#### Request
Convert the lines between the one holding "Click the 314 cfs gauge marker" and the one holding "(x=391, y=716)", inclusive, into a Markdown table with the columns Row and Line, one numbered row per line, skipping blank lines and leaving out the pictures.

#### Data shown

◇ ◇ ◇ ◇

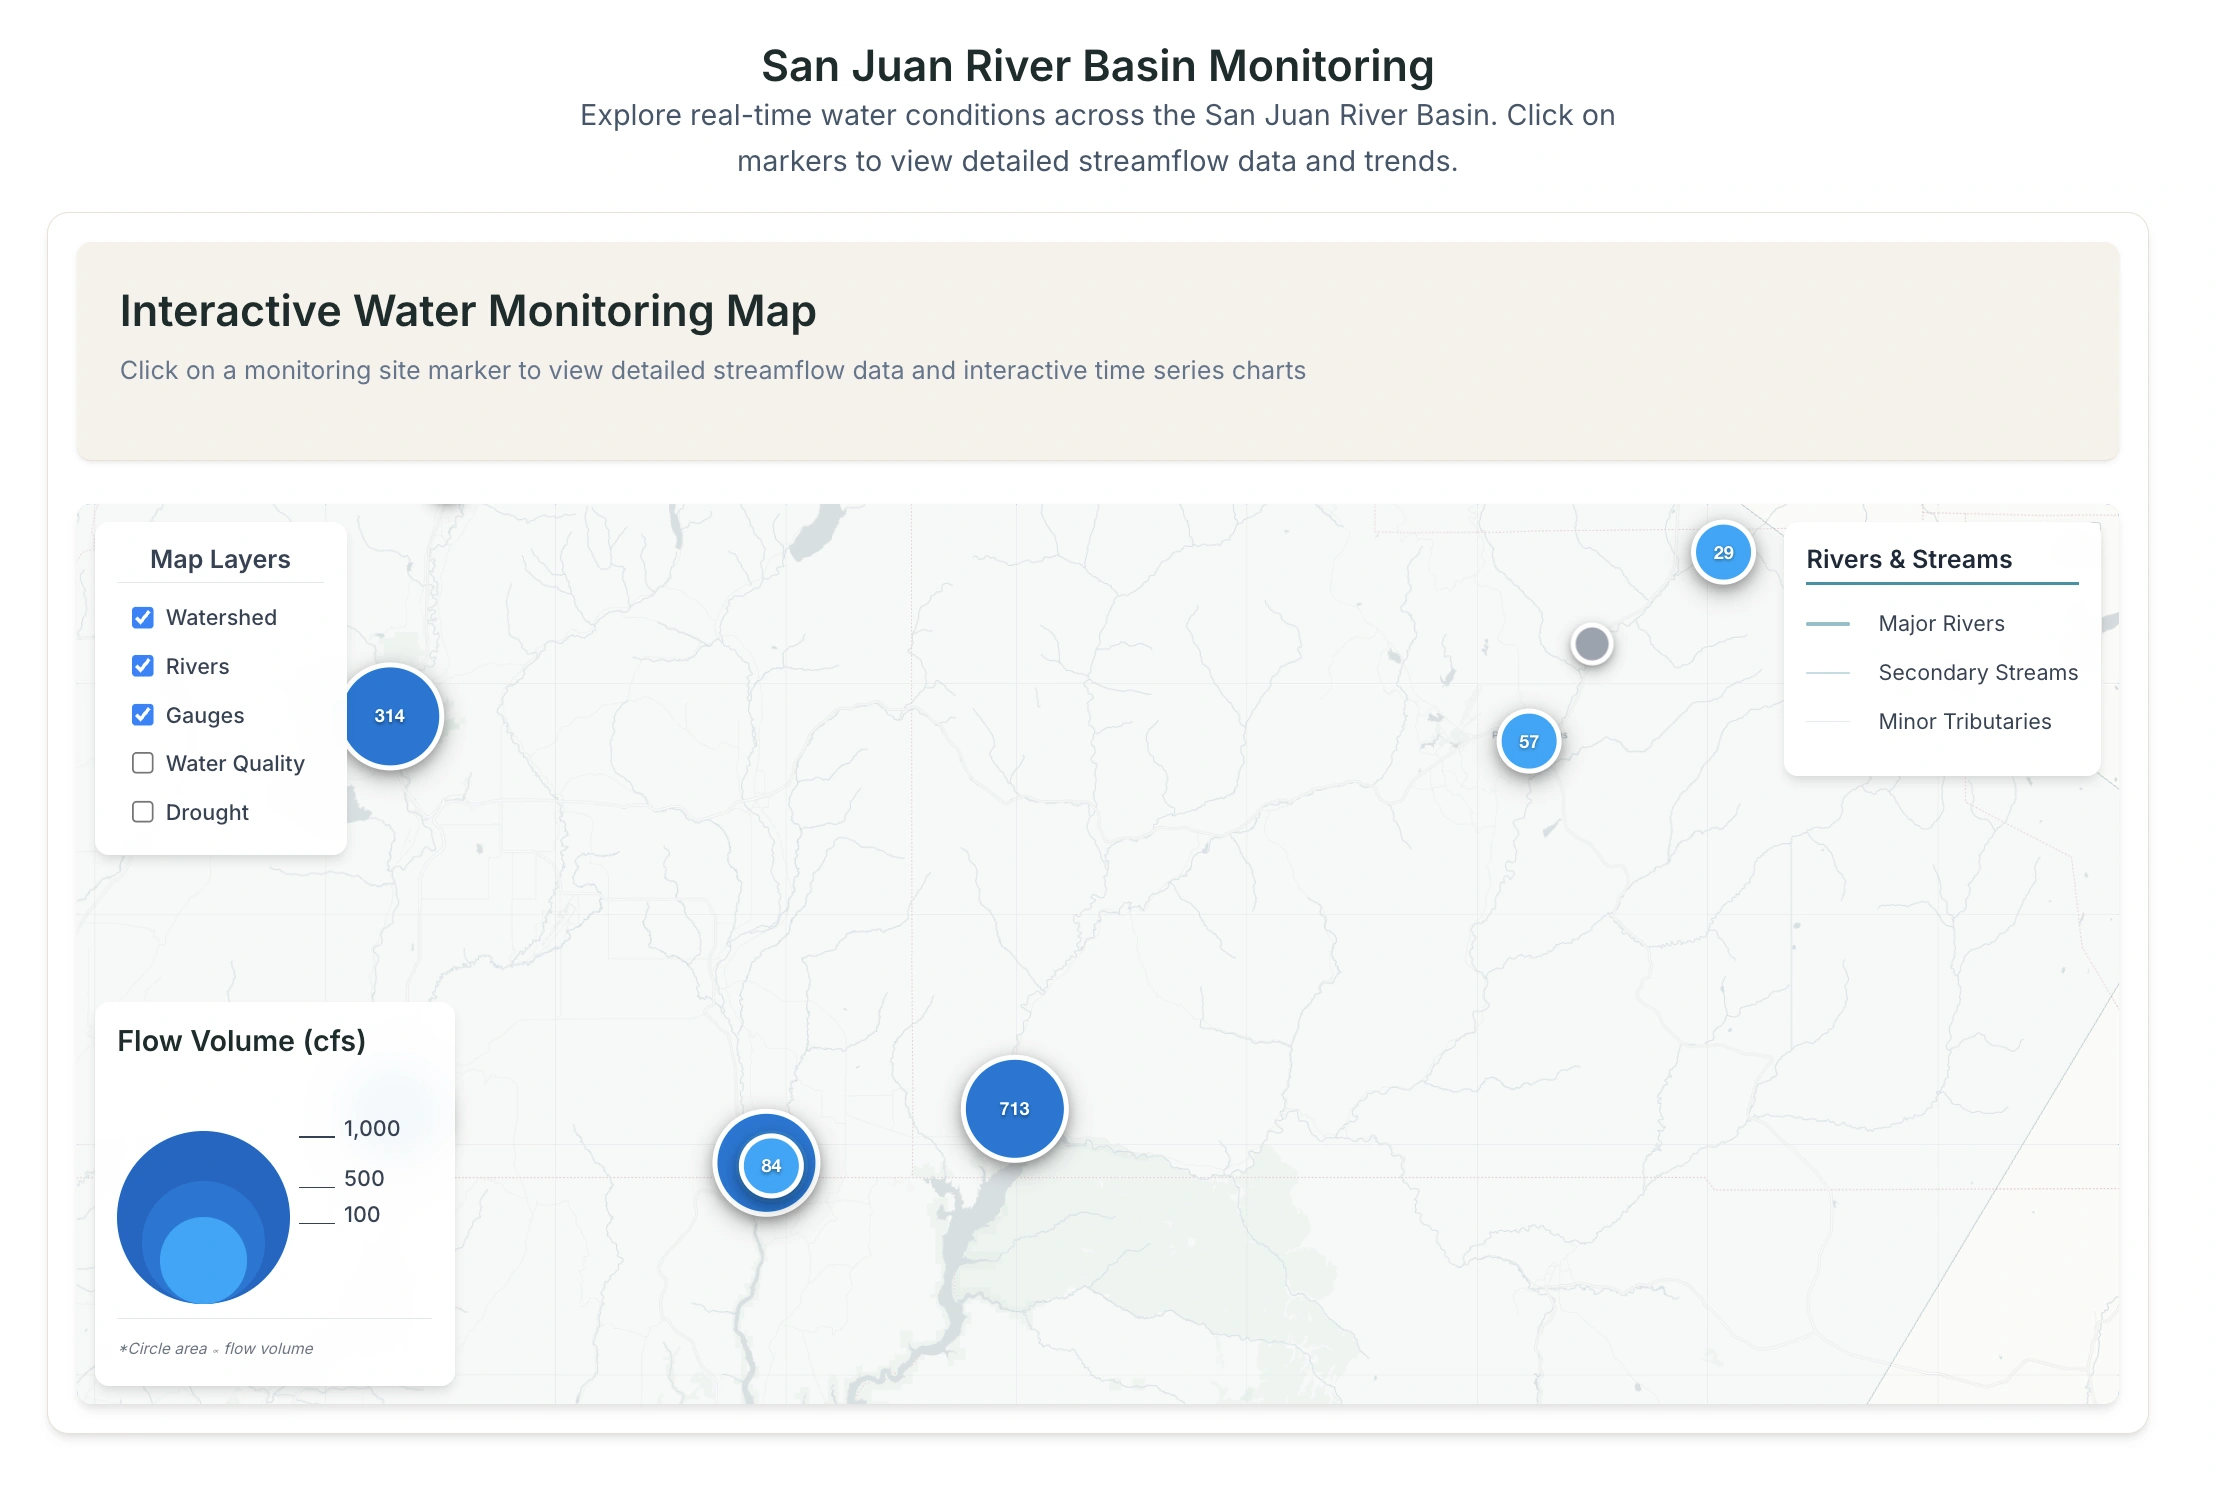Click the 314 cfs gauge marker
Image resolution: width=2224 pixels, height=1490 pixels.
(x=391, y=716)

◇ ◇ ◇ ◇

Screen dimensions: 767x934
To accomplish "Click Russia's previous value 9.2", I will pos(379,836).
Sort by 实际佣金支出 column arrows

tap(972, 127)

◇ ◇ ◇ ◇

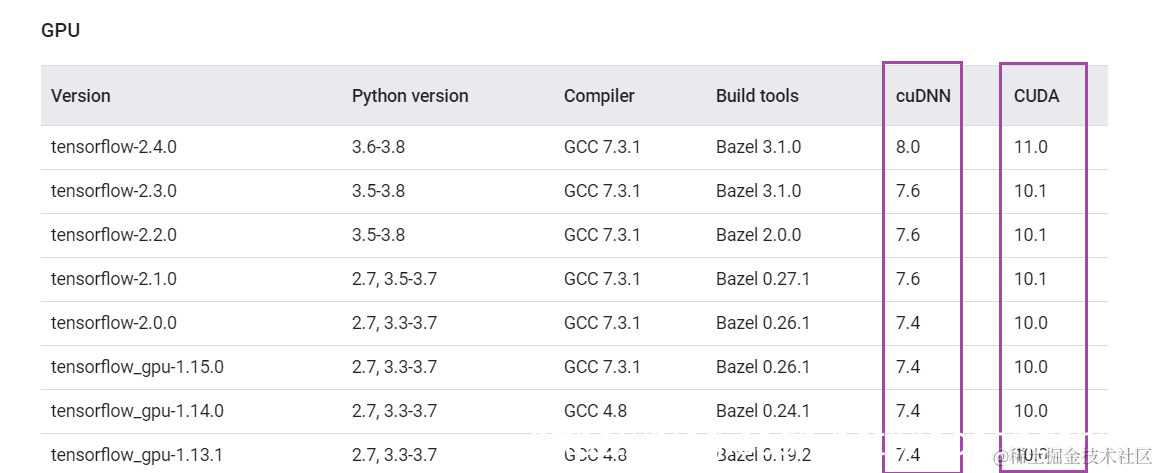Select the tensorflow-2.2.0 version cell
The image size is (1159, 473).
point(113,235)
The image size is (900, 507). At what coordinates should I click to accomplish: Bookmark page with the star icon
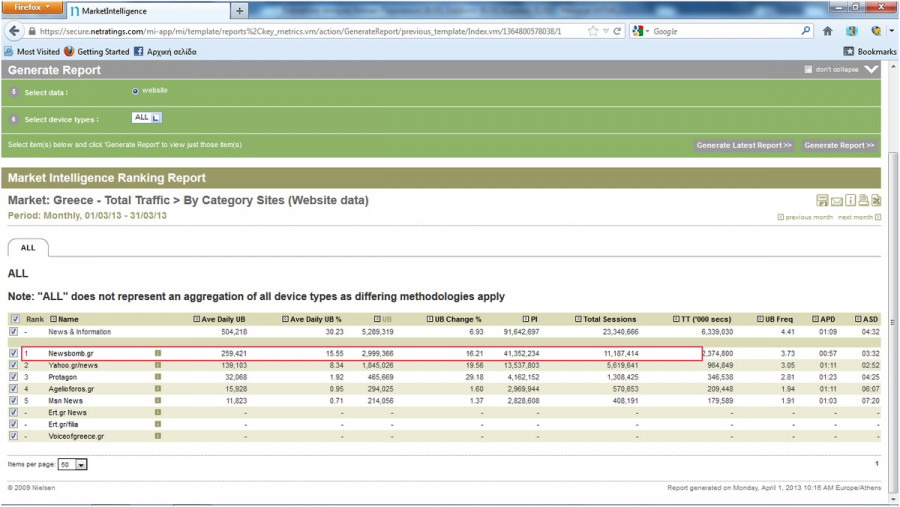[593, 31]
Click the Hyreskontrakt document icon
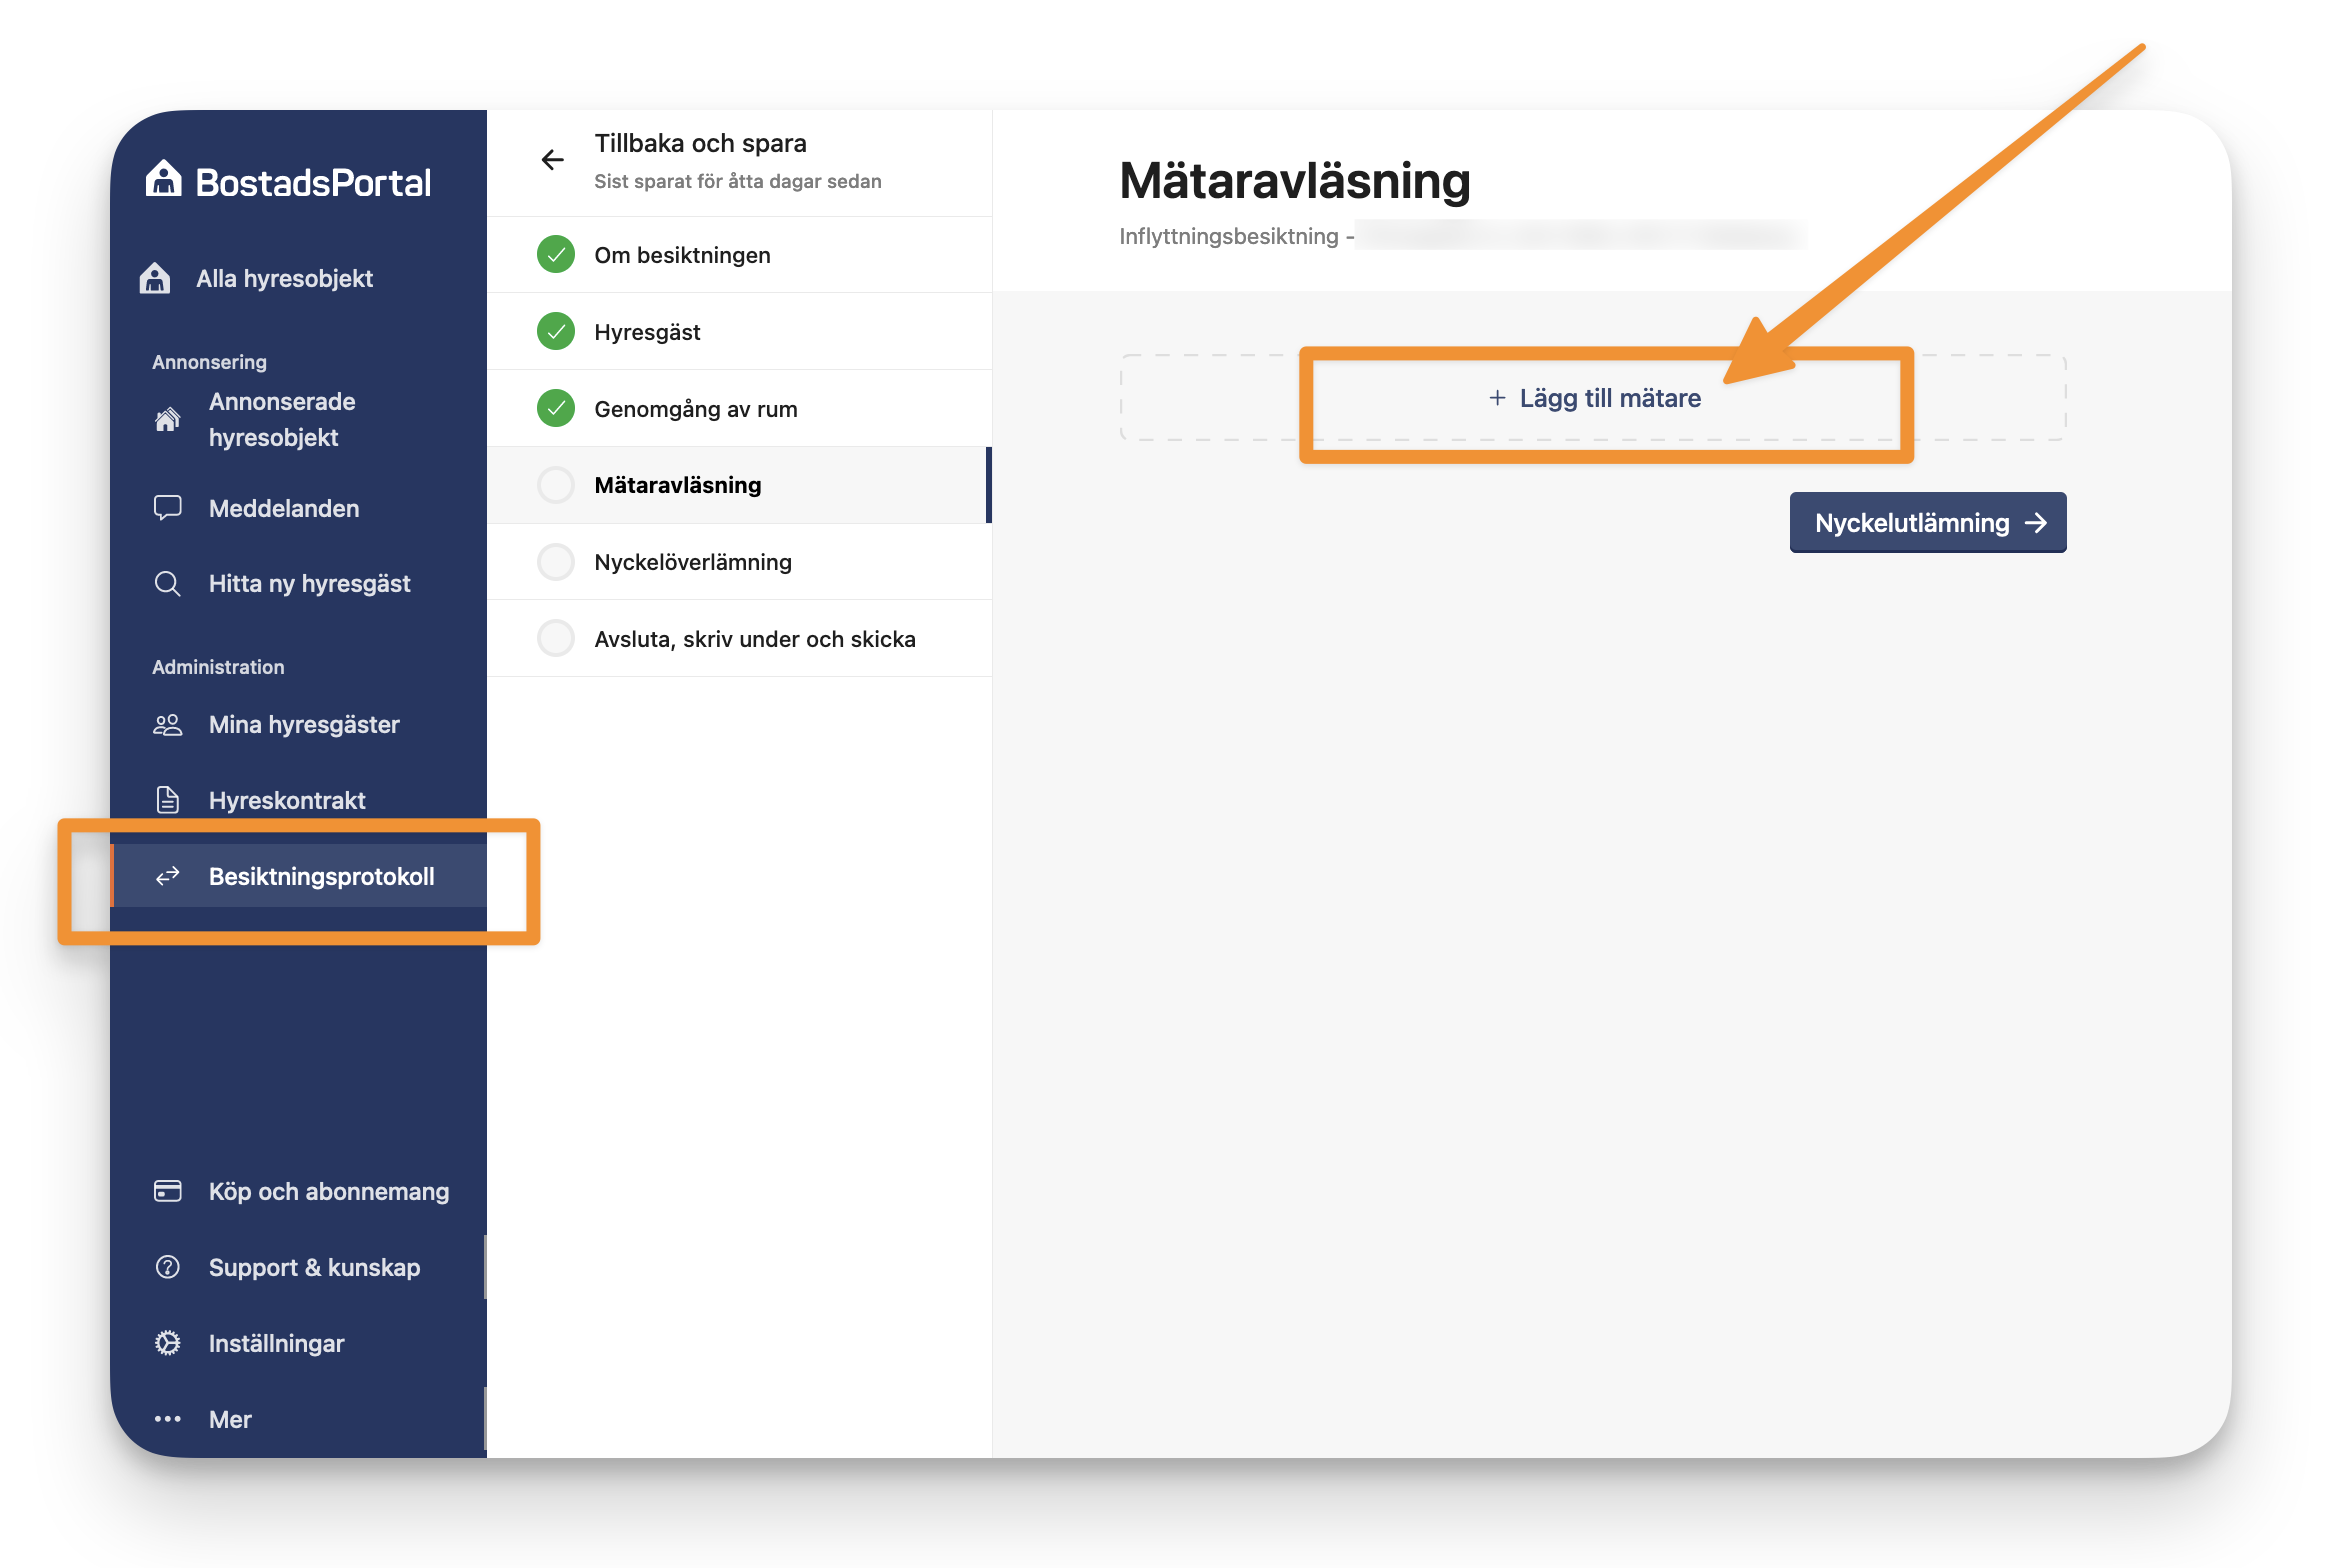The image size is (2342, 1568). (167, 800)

◇ ◇ ◇ ◇

#### Response for this exercise
| Row | Line |
|---|---|
| 1 | Click the 314 cfs gauge marker |
| 2 | Image resolution: width=2224 pixels, height=1490 pixels. |
| 3 | (x=391, y=716) |